Jenner Contractors - Prioritisation of employee engagement and safety

Ella Brocklebank, Head of Communications and Business Development, discusses Jenner’s approach to the pandemic.

The Payapps’ ‘From Surviving to Thriving’ initiative, aims to provide the sector with a vital platform to ‘knowledge share’. As part of this Anthony Puma from Payapps spoke to Ella Brocklebank of Jenner to understand how Jenner emerged stronger from the pandemic. 

Within the video we explore:

  • How they navigated the pandemic
  • Why Jenner decided to close their sites and what their focus was over this period
  • How they kept up moral and provided support for each other over this challenging time
  • The change in people's perception of digital uptake in the industry
  • How they have found the adoption of technology from a site build perceptive
  • The impact technology will have on-site builds and administration of projects over the next few years

Surviving to Thriving: Jenner Transcript 

The pandemic wreaked havoc on industries and individuals alike, with some still feeling the impact a few years later. Battling furlough, regulation and keeping staff safe, COVID marked difficult times for the construction industry.

We were delighted to be joined by Ella Brocklebank, Head of Communications and Business Development at Jenner, who provided insight into their work and how recent challenging times have impacted them.

Anthony Puma: The last few years have presented an unpredictable time for the construction industry, but how did Jenner navigate these challenging times?

Ella Brocklebank: Jenner, as main building contractors, made the decision to close. We took a temporary five-week break and shut down all our sites - which was a difficult decision and went against the government's advice at the time to keep building, but we just felt that how could you run building sites safely when there were factors such as social distancing, subcontractors needing to isolate or just not wanting to be on-site? Closing our sites just felt like the right thing to do, and allowed us time to take stock, plan and prepare appropriate safety measures for re-opening, keeping everyone safe while pushing forwards with our projects.

Anthony Puma: But, as many of us found during the extended lockdowns and isolations from society, it proved challenging to maintain morale and remain optimistic.
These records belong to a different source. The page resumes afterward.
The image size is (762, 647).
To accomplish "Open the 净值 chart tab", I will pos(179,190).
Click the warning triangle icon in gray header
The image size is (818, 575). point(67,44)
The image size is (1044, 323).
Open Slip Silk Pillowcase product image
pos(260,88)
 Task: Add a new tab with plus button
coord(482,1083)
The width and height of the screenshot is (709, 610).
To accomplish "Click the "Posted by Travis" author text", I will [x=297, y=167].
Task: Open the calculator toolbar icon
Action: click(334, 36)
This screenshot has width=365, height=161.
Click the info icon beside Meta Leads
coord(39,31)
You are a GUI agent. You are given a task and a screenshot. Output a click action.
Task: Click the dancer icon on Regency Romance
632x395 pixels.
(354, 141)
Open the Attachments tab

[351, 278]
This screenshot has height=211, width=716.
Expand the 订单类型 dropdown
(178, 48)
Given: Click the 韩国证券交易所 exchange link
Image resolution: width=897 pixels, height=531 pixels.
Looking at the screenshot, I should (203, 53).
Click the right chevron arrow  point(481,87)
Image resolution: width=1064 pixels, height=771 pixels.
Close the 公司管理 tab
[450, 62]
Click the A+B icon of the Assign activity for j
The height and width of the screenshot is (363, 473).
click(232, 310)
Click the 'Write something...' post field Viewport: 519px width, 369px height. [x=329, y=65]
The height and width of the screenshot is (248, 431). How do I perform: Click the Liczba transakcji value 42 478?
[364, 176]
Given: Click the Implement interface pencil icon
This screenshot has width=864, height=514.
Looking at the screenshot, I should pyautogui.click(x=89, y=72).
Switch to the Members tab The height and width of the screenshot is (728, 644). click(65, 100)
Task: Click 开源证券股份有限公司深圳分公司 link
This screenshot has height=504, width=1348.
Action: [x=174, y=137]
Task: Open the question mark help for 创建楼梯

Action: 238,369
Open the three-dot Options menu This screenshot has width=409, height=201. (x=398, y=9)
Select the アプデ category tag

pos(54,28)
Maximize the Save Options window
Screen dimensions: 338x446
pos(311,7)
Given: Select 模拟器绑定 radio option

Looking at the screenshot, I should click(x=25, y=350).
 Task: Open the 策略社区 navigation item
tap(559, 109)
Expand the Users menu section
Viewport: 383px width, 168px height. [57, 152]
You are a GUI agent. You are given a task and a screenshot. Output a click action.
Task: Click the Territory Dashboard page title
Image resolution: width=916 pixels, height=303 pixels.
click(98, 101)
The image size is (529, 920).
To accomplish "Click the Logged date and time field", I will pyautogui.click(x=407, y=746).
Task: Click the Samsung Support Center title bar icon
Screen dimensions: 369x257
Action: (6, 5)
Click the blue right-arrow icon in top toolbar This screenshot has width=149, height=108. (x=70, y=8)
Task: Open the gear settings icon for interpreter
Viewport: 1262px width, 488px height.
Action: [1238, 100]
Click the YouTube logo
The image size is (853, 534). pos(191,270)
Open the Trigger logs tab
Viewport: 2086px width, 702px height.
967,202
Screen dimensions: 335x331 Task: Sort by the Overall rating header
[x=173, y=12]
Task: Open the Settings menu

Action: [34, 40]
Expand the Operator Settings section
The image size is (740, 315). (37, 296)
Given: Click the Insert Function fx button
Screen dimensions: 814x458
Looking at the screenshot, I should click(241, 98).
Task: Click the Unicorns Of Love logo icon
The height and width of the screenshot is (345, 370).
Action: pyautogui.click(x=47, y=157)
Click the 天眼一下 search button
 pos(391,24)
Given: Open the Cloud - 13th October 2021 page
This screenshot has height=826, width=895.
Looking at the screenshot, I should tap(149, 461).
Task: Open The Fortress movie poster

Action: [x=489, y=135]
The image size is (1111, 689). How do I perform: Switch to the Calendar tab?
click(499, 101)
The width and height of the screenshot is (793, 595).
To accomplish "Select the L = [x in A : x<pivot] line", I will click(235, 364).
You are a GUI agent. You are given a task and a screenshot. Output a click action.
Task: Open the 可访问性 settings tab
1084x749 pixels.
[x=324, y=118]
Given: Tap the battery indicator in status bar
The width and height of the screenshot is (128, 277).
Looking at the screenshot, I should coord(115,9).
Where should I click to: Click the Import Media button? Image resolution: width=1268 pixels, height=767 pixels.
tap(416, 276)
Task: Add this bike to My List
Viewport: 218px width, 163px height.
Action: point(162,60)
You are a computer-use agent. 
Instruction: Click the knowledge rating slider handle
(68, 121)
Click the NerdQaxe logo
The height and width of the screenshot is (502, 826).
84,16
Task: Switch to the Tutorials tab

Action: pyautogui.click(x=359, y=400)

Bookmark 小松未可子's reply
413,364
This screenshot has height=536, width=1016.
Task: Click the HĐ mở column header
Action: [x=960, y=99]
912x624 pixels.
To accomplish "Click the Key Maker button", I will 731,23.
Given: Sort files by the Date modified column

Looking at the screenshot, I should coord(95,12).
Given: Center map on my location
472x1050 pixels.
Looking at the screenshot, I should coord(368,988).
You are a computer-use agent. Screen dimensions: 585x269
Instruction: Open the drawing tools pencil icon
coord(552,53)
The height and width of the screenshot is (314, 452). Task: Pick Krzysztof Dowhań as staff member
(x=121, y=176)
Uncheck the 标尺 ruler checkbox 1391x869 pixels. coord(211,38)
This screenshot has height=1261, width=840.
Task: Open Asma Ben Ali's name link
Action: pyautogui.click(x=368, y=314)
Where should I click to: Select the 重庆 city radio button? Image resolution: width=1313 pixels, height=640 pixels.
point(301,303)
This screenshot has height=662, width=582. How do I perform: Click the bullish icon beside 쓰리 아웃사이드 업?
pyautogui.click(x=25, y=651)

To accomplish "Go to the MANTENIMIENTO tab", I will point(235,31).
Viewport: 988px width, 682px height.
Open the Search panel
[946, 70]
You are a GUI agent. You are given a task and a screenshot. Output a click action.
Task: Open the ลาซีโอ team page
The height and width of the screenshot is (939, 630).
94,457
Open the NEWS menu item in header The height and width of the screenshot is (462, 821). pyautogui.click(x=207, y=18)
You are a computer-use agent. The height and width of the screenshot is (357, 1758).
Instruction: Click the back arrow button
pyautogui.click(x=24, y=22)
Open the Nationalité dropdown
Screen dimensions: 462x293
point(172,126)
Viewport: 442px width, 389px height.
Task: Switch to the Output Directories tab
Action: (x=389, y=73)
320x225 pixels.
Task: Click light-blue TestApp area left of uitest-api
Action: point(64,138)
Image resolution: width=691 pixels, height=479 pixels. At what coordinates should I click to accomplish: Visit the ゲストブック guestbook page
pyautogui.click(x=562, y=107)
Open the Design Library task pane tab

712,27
So, how did Jenner - which can boast a tight-knit team - keep their staff upbeat and supported from a distance?

Ella Brocklebank: It was something we paid close attention to, as by closing our sites we furloughed 90% of our staff, so we're very fortunate to have been protected by that scheme. This lft staff to implement the right policies and procedures It was critical that communication - both internal and external - continued. We sent weekly emails, newsletters and communications to all our staff to retain morale and keep people upbeat. Open communication was key during what was quite an unnerving time. We engaged with staff to try to keep them active, for example organising activity-based fundraising events such as the NHS 1,000 miles challenge. We even did drawing competitions for children - we really tried to keep people engaged and made sure they knew they were part of the team.

Anthony Puma: Is there anything that, upon reflection, you would've done a bit differently if you had that time again?

Ella Brocklebank: I don't think we would actually - I think we absolutely made the right decision to close sites and our head office for that time. I think safety and our staff's wellbeing were everything, so we do believe we made the right decision that was thankfully made possible by the furlough scheme. Equally, if anything happens again, we're now a bit more prepared for it - for example, a lot of the enhanced safety measures continue today.

Anthony Puma: The last few years, through necessity, have certainly enhanced the adoption of digitalisation in construction. Have you found this has changed people's perception, and they're adapting to the digital ways of working?

Ella Brocklebank: I think so. We've had to in order to survive really, haven't we? It's now become the new norm. Where people would've once shied away from technology, they now realise it's there, and they've got to embrace it to move forwards. In that sense, it's been a positive move forwards for construction and allowed us to emerge as an innovative industry.

Anthony Puma: How have you found the adoption of technology from a site perspective, and what impact has this had?

Ella Brocklebank: It probably made us a bit more efficient and more productive. Obviously, people need to be on site to build something, but utilising technology meant we could safely keep operating and communicating without putting people unnecessarily at risk - it quickly became the norm and helped us to keep going.

Anthony Puma: In terms of moving forward and the adoption of technology, how do you see that taking shape for you in the future?

Ella Brocklebank: We need to continue to move forwards now and utilise the technology we're using. We're based down in Folkestone but have sites in Sussex, but technology can make our teams much more efficient and connected - we don't have to waste time driving to sites. Instead, we can do meetings virtually and save days at a time, so we're becoming even more efficient, and I only see that continuing. As new technologies emerge, we're much more prepared to embrace that and implement new ways of working.

Anthony Puma: Ella, it’s been a pleasure to talk to you, thank you for coming to talk to us.

Ella Brocklebank: Likewise, thank you.